International Monetary Fund Managing Director Kristalina Georgieva said that China has fiscal space to boost its economy and counter the downward pressure.

"Chinese equities have risen 37 percent since the start of November following multiple positive reopening signals from Beijing," read a research note by UBS strategists Christopher Swann and Vincent Heaney on Monday.

Meanwhile, a host of multinationals are expanding their operation and investment in China. In the first 10 months, foreign direct investment in the Chinese mainland in actual use went up 17.4 percent year on year to 168.34 billion U.S. dollars, official data shows.

One of the heavyweight investors is German automaker Volkswagen. In the second half of this year alone, the company announced investments of up to 3 billion dollars in two new R&D-focused joint ventures in China.

"The largest firms that have sunk billions of dollars into local assets are staying put and following through on their investment plans," Rhodium Group said in a report published Tuesday, indicating investors' confidence in China's market outlook.

An aerial photo shows the vehicle warehouse of SAIC Volkswagen in Yangzhou, east China's Jiangsu Province, October 20, 2022. /CFP

China's rebound will further boost world economic growth

As the world's second largest consumer market, second largest source of foreign investment and a major trading partner of over 130 countries and regions, China stays committed to promoting high-level opening up and accelerating efforts to foster a new development paradigm.

Through multilateral mechanisms such as the Belt and Road Initiative and the Regional Comprehensive Economic Partnership, China has become even more closely bonded with its global and regional partners, many of which are expecting a robust recovery of the Chinese economy, which will inject strong momentum into the world in the near future.

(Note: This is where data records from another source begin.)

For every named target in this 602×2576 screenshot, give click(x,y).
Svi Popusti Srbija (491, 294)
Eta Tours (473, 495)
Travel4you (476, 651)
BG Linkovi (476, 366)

In this year's annual Central Economic Work Conference, the government reemphasized the importance of opening up to the outside world. The meeting said that China would expand market access, open up more service sectors and ensure foreign enterprises receive national treatment and equal participation in government procurement, bidding and standard-setting, as well as deepen domestic reforms, aligning Chinese enterprises with the high standards set by global organizations, such as Comprehensive Progressive Trans-Pacific Partnership (CPTPP) and Digital Economy Partnership Agreement (DEPA).

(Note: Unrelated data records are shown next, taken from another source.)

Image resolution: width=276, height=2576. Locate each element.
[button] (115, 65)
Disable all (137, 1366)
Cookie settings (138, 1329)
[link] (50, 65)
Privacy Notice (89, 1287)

In the first 11 months, China's trade in goods expanded 8.6 percent year on year to 38.34 trillion yuan (5.5 trillion U.S. dollars), with the Association of Southeast Asian Nations being its largest trading partner, official data shows.

The growth "proves that China has opened up its market wider for the world and has actively participated in international trade even during the COVID-19 pandemic," Joseph Matthews, a senior professor at the BELTEI International University in Phnom Penh said.

"China is one of the most important economic partners, business partners for all countries and businesses," Jan Knoerich, a senior lecturer in the economy of China at King's College London, said. "What it does and how its economy is doing does have an impact on the global economy and influences the global economy."

"With such a big economy of scale, China is playing its role and turning out to be a land of opportunities of the East," said Badiea Shaukat, an economic consultant at Sustainable Development Policy Institute, an Islamabad-based think tank.

China has effectively coordinated COVID-19 prevention while maintaining its economic and social development, and will continue to be a stabilizing power in the region and the world, said Coskun Kucukozmen, a professor of trade and finance at Turkiye's Izmir University of Economics.